Aim: Copy the data below line for line, with no changes, and leave out the pictures.

Records for this task:
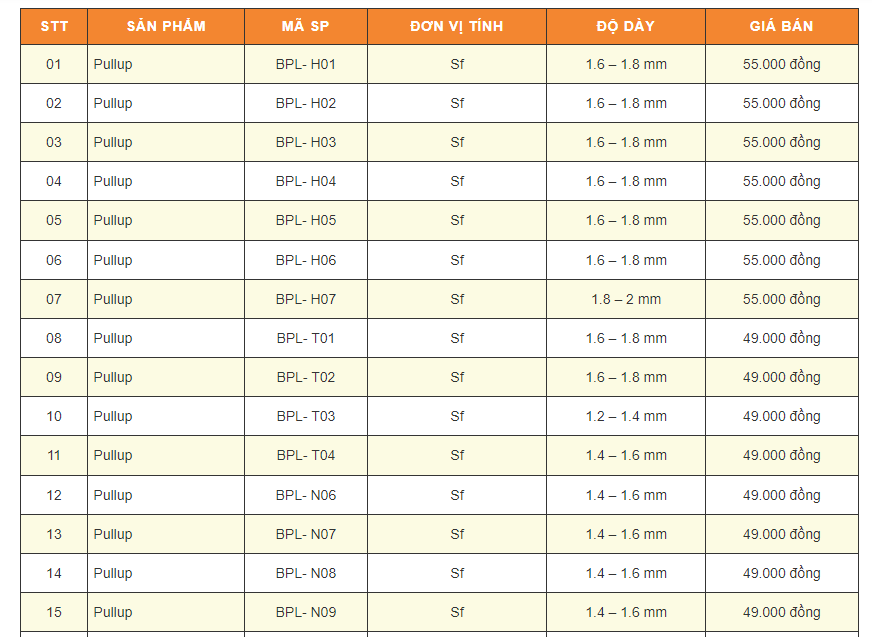Click the STT column header

click(54, 26)
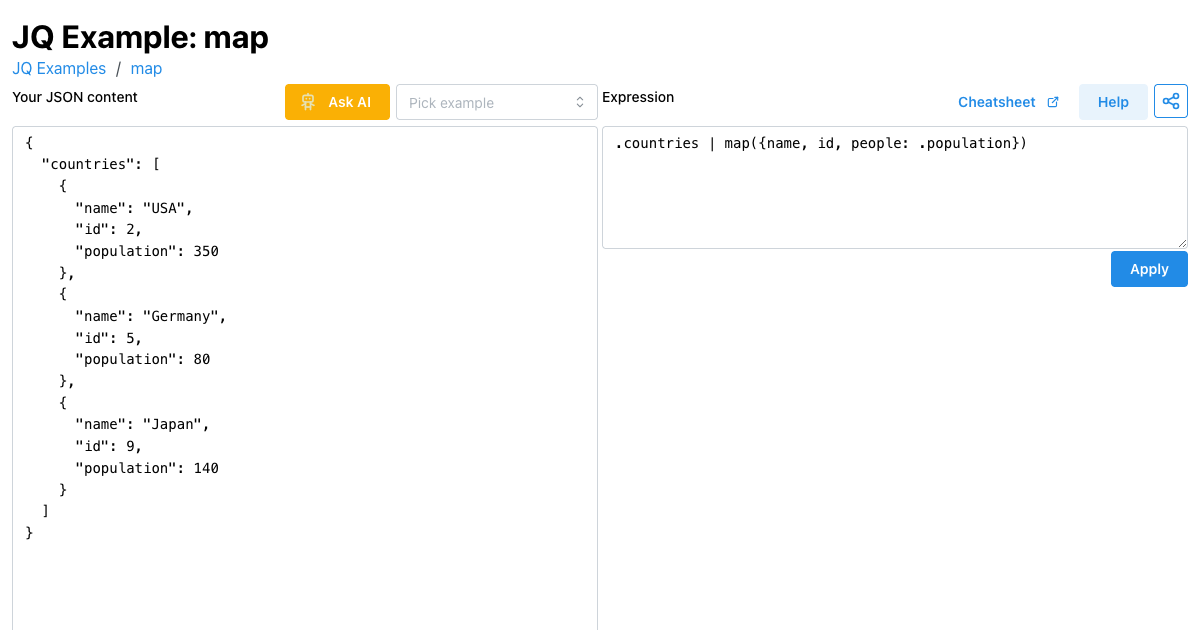Click the "Germany" name line in JSON

point(152,316)
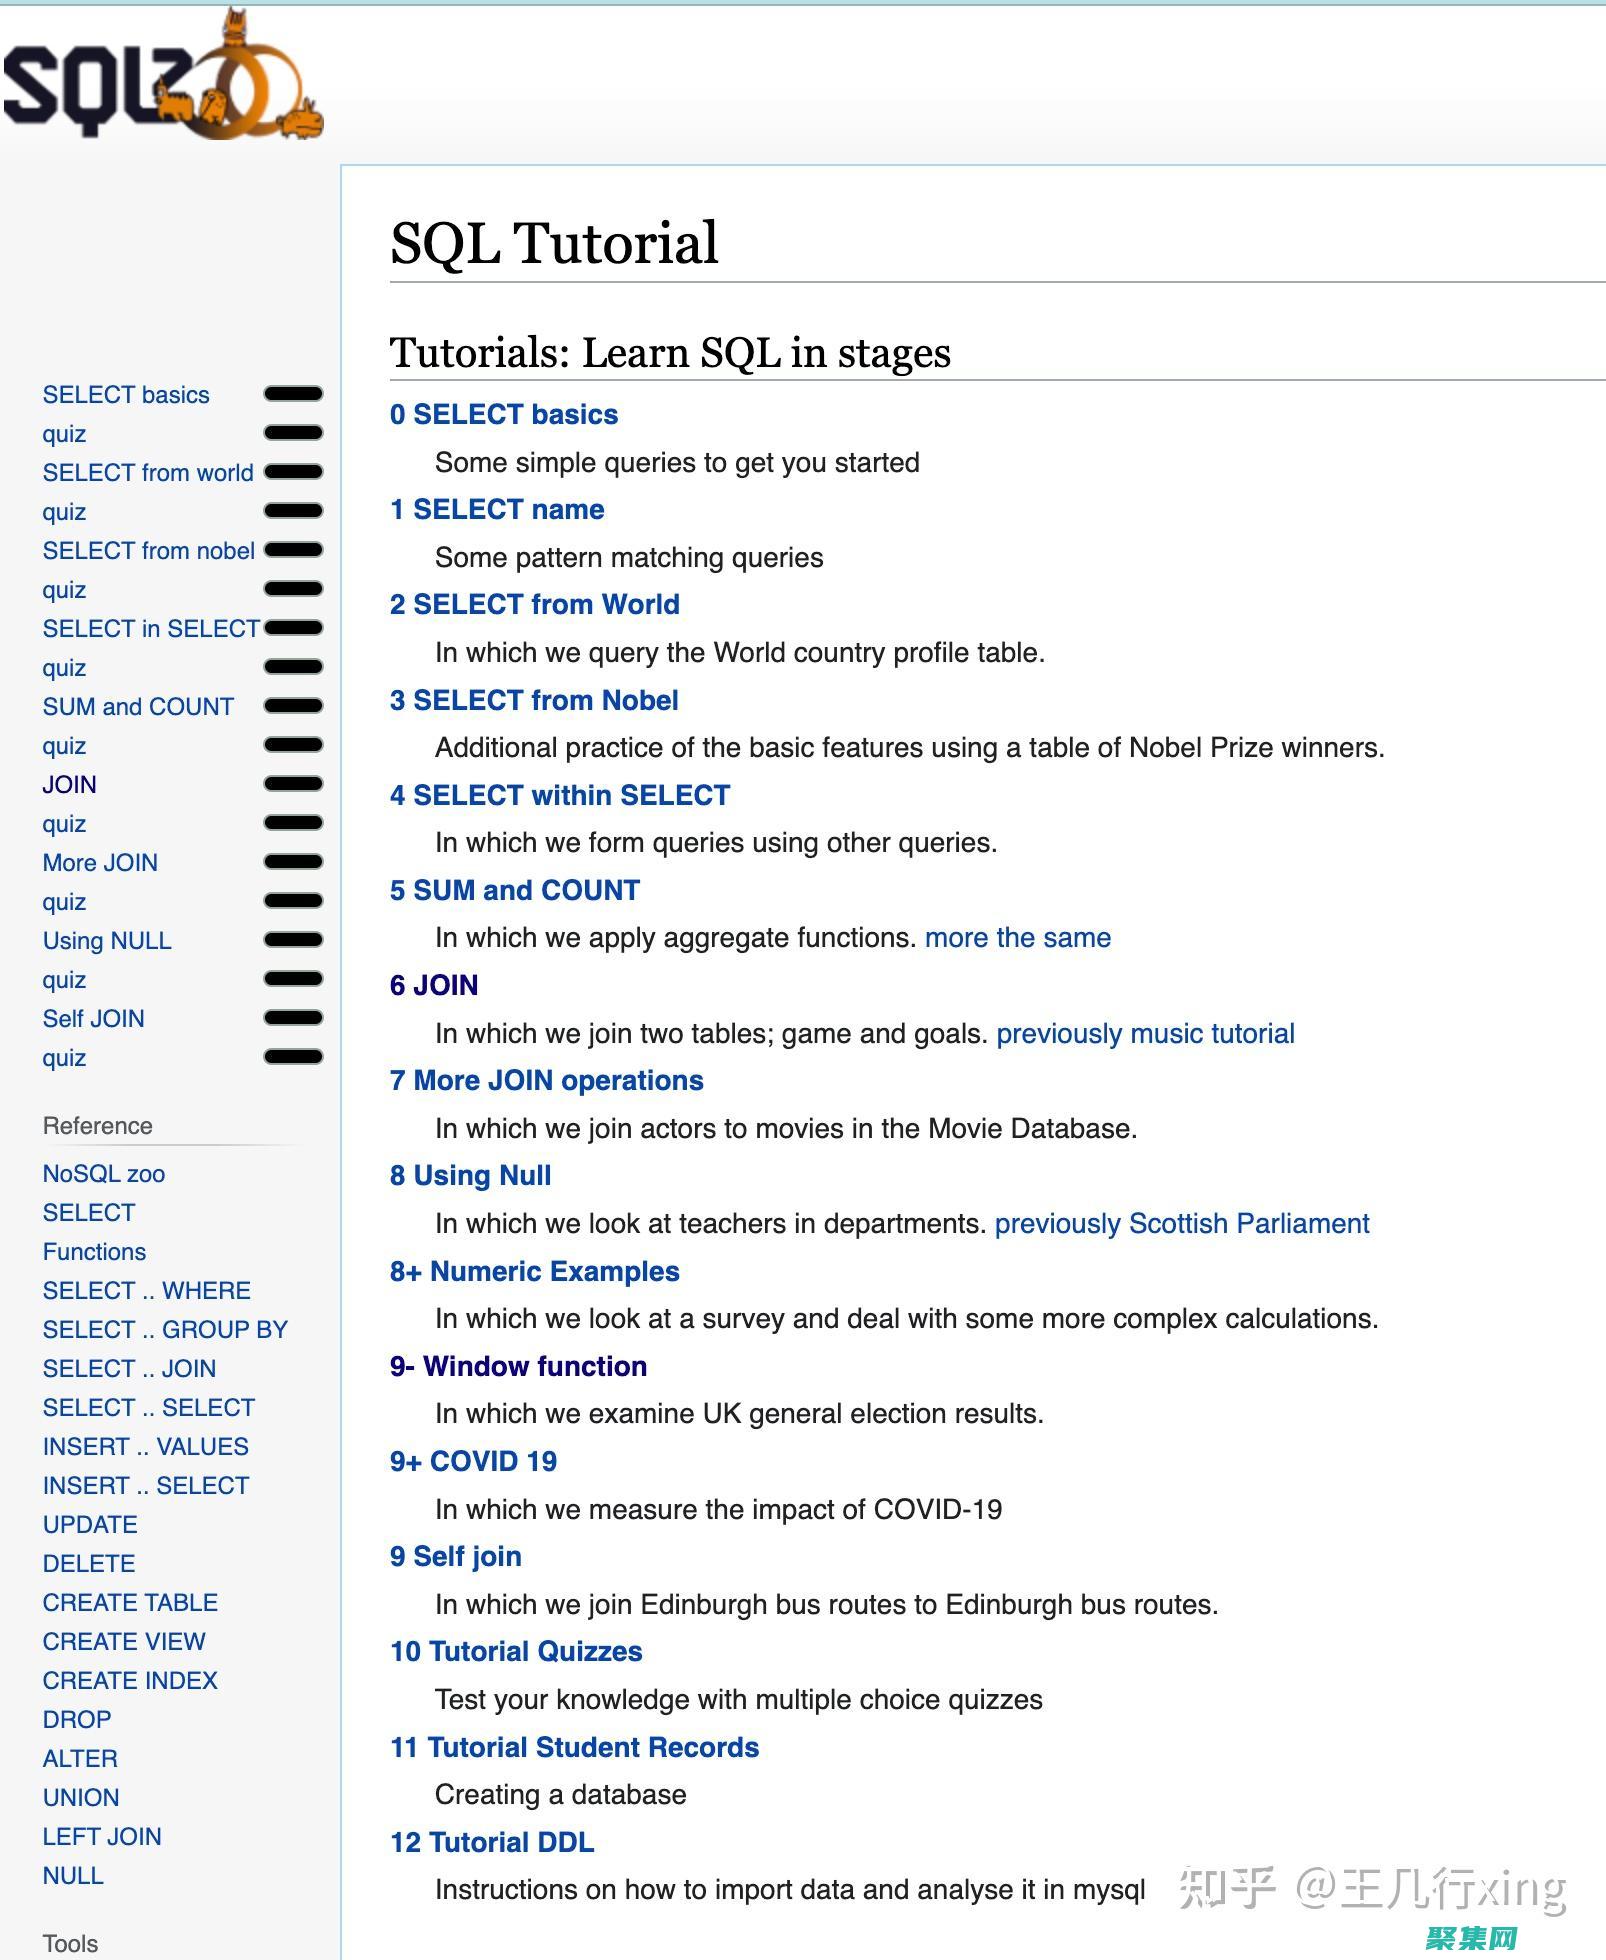1606x1960 pixels.
Task: Open "8+ Numeric Examples"
Action: point(537,1271)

Solved problem:
Click the STT column header

click(54, 26)
Click the "Germany" name line in JSON

point(152,316)
1606x1960 pixels.
Task: Open "8+ Numeric Examples"
Action: point(537,1271)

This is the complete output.